Jordan Zumwalt

No. 56, 49
- Position: Linebacker

Personal information
- Born: October 13, 1991 (age 34) La Habra, California, U.S.
- Listed height: 6 ft 4 in (1.93 m)
- Listed weight: 231 lb (105 kg)

Career information
- High school: Huntington Beach (CA) Edison
- College: UCLA
- NFL draft: 2014: 6th round, 192nd overall

Career history
- Pittsburgh Steelers (2014–2015);
- Stats at Pro Football Reference

= Jordan Zumwalt =

American football player (born 1991)

Jordan Dean Zumwalt (born October 13, 1991) is an American former football player. He played college football at UCLA, and was selected by the Pittsburgh Steelers in the sixth round of the 2014 NFL draft.

==Early life==
Zumwalt attended Edison High School in Huntington Beach, California. He was named to the EA Sports All-American second-team while in high school. He was named as an honorable mention for the Long Beach Press-Telegram Best in the West. He was selected as the GoldenStatePreps.com SoCal Defensive Player of the Year. He was selected to the MaxPreps All-California first-team. On January 3, 2010, he was selected to the L.A. Times All-Star team. On December 22, 2009, he was selected as the Orange County Register Defensive Player of the Year and on February 3, 2010, CIF-SS Pac-5 Division Defensive Player of the Year following his senior year. He also lettered in basketball and wrestling. After originally committing to Stanford, he chose UCLA.

Zumwalt was ranked as the 4th best inside linebacker and the 205th national overall prospect by Rivals.com, as well as the 29th best player in California. He also was ranked as the 267th national prospect and the 9th best middle linebacker prospect by Scout.com. He was ranked as the 38th best prospect by Scout along with being ranked 43rd best player in CA/NV/HI region by SuperPrep.

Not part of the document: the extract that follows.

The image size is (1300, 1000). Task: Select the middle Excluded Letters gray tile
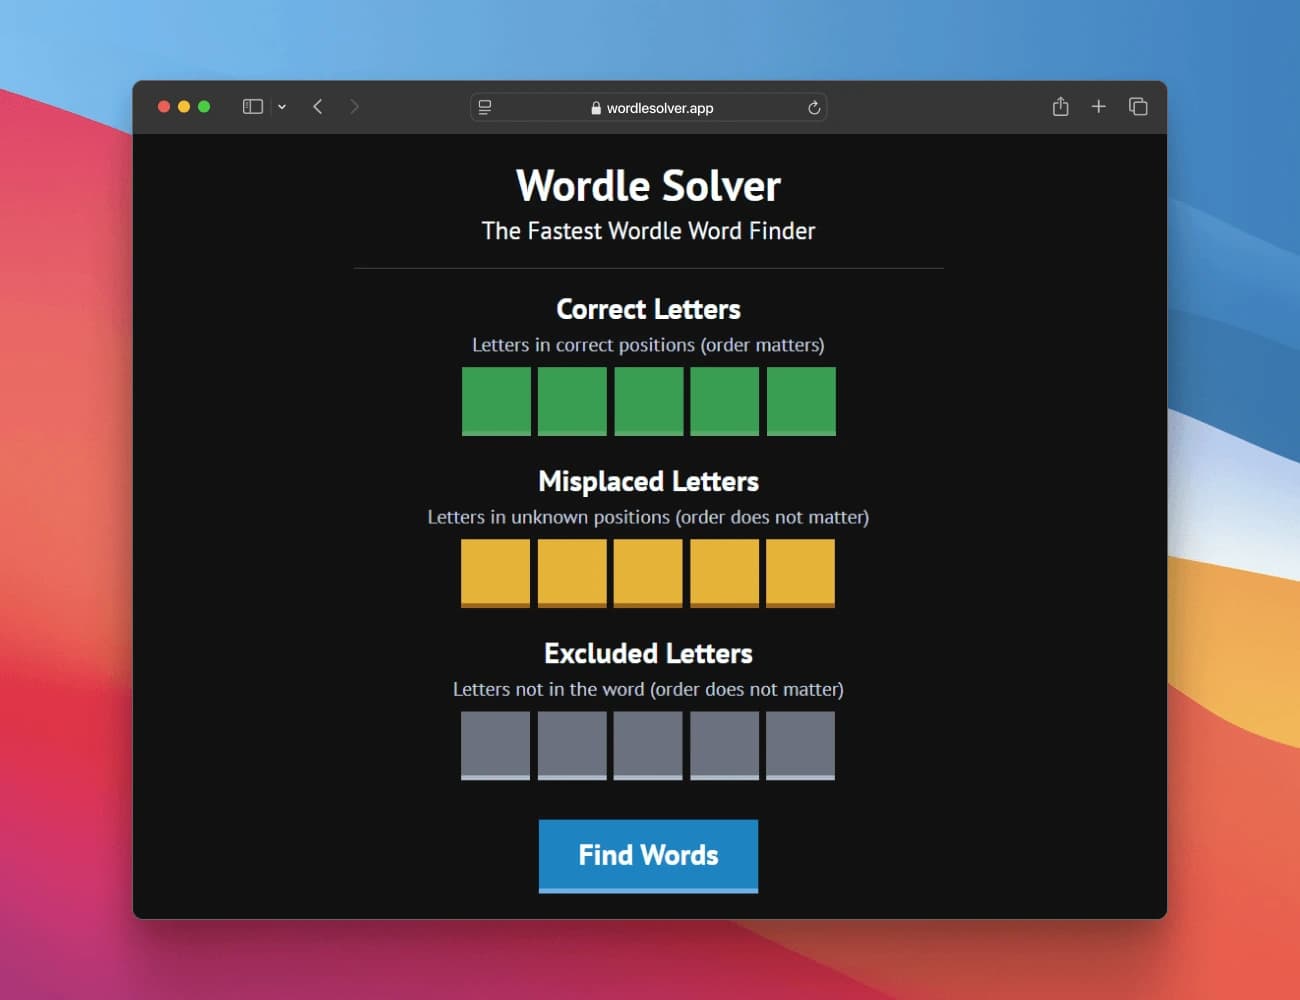pos(647,745)
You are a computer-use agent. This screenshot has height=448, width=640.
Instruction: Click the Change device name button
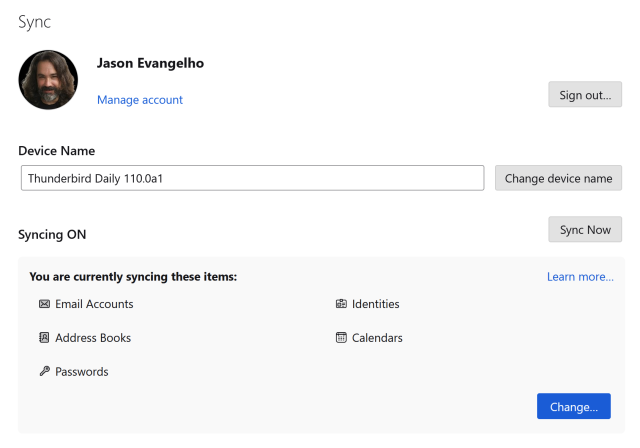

College recruiting information
| Name | Hometown | School | Height | Weight | 40^{‡} | Commit date |
| Jordan Zumwalt Inside linebacker | Huntington Beach, California | Edison High School | 6 ft 4 in (1.93 m) | 220 lb (100 kg) | 4.6 | Feb 3, 2010 |
Recruit ratings: Scout: Rivals:
Overall recruit ranking: Scout: 9 (MLB) Rivals: 205 (National), 4 (ILB), 29 (Cal)
‡ Refers to 40-yard dash; Note: In many cases, Scout, Rivals, 247Sports, On3, and ESPN may conflict in their listings of height, weight and 40 time.; In these cases, the average was taken. ESPN grades are on a 100-point scale.; Sources: "UCLA Football Commitments". Rivals. Retrieved September 4, 2016.; "2010 UCLA Football Recruiting Commits". Scout. Retrieved September 4, 2016.; "Scout.com Team Recruiting Rankings". Scout. Retrieved September 4, 2016.; "2010 Team Ranking". Rivals.com. Retrieved September 4, 2016.;

==College career==
Zumwalt was selected to the rivals.com Pac-10 All-Freshman team following his freshman season. He was also the Defensive tri-winner of UCLA's John Boncheff, Jr. Memorial Award for Rookie of the Year following the season.

Zumwalt finished his sophomore season with 60 tackles, 1 interception and 1 pass deflections. On January 13, 2012, he was selected to the ESPN All-Pac-12 Bowl Team.

On December 31, 2013, Zumwalt was named as co-MVP of the 2013 Hyundai Sun Bowl. He was an Honorable Mention pick for the Pac-12 all-conference team. His other postseason awards included the 2013 Sports Illustrated all bowl team, Senior Bowl attendee, and a spot at the 2013 NFL Combine.

==Professional career==
On May 10, 2014, the Pittsburgh Steelers selected Zumwalt 192nd overall in the sixth round of the 2014 NFL draft. He was placed on the injured reserve list before the 2014 and 2015 regular seasons.

On August 28, 2016, he was waived by the Steelers.